В провинции, как я упоминал уже, бунтарские, максималистские настроения нарастали значительно медленнее. Там в конце мая наблюдалась примерно та же картина, какую Петроград представлял в начале апреля -- слабая дифференциация течений при преобладании влияния оборонческих партий. Можно было по-разному оценивать это явление, но сам факт не внушал сомнений. А этот факт имел своим последствием то, что нам приходилось все с большей настойчивостью искать опоры нашей политике вне Петрограда. В орган такой апелляции и суждено было превратиться июньскому съезду. Говорю "суждено", ибо огромное большинство делегатов менее всего было расположено "разбирать петроградские споры" и предпочитало, чтобы петроградские политики сами сговорились между собою. А между тем не было возможности обойти эти "споры", так как в них был узел революции.

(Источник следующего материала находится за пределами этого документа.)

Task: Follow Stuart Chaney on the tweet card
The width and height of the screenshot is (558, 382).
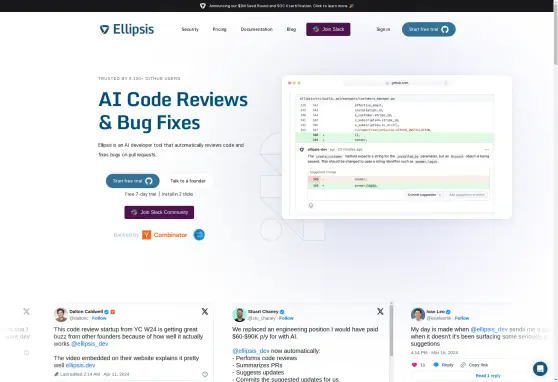Action: tap(286, 318)
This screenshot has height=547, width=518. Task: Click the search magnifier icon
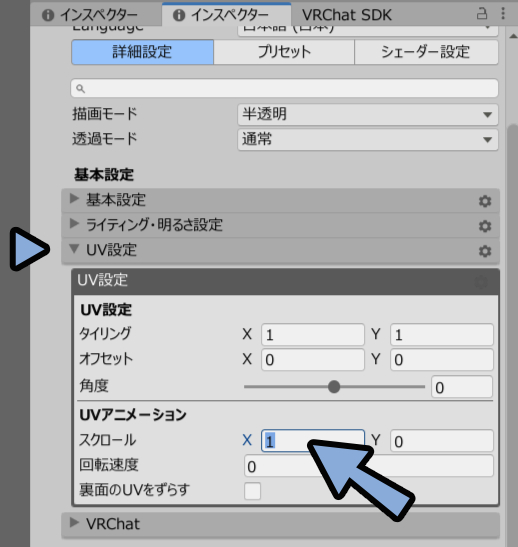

С другой стороны, было бы странно, если бы партия, составлявшая меньшинство в провинции, но чувствовавшая свою силу в столице, ограничивала себя в такой момент рамками парламентских дебатов и воздержалась от демонстрирования перед Всероссийским съездом своей власти над умами солдат и рабочих Петрограда. Если для одних съезд Советов был средством преодоления усиливавшейся в столице бунтарской стихии, то для других он явился сигналом, чтобы бросить эту стихию на абордаж твердынь оборончества. Отсюда своеобразное течение съезда.
* * *
Начало съезда ознаменовалось бурным инцидентом по поводу высылки Роберта Гримма156, швейцарского социалиста-интернационалиста, сыгравшего крупную роль в период Циммервальда и Кинталя и весной 1917 года приехавшего в Россию. Не буду рассказывать здесь всю эту историю. С Гриммом я встречался несколько раз. Он производил впечатление доктринера, не привыкшего лезть за словом в карман, бойкого, самоуверенного, но плохо разбирающегося в обстановке. За свое короткое пребывание в Петрограде Гримм наделал немало несуразностей и дал возможность "использовать" себя всем, кому было не лень. Широко использовали его большивики, еще шире --германский генеральный штаб, но наиболее ценные услуги он оказал, несомненно, нашим правым кругам, которым дал оружие против Советов и в особенности -- против советских министров Церетели и Скобелева, поручительство которых открыло Гримму возможность въезда в Россию.
Последним подвигом Гримма была попытка прозондировать почву об условиях, на которых германское правительство согласилось бы заключить сепаратный мир с Россией. Каковы бы ни были субъективные намерения Гримма, в то время, когда он предпринимал этот шаг, сепаратный мир с Россией был предметом мечтаний германского командования, в России же все партии сходились в решительном отрицании этого решения вопроса о войне. Таким образом, непримиримый интернационалист объективно оказался в данном случае в роли агента чужого правительства.
Когда это открылось, Временное правительство предписало ему покинуть пределы России. Меньшевики-интернационалисты выступили на съезде с протестом против этого "акта полицейского произвола". Мартов в пламенной речи громил Временное правительство и министров-социалистов, поднявших руку на швейцарского социалиста. Ему отвечал Церетели. На всех, кто чувствовал трагическое положение революции, гнетущее, подавляющее впечатление должен был произвести этот словесный поединок. Мартов и Церетели, оба одинаково искренние, одинаково мужественные воины демократии и революции, призванные, казалось бы, идти рука об руку, защищая общее знамя от врагов справа и слева, выступили здесь непримиримыми противниками.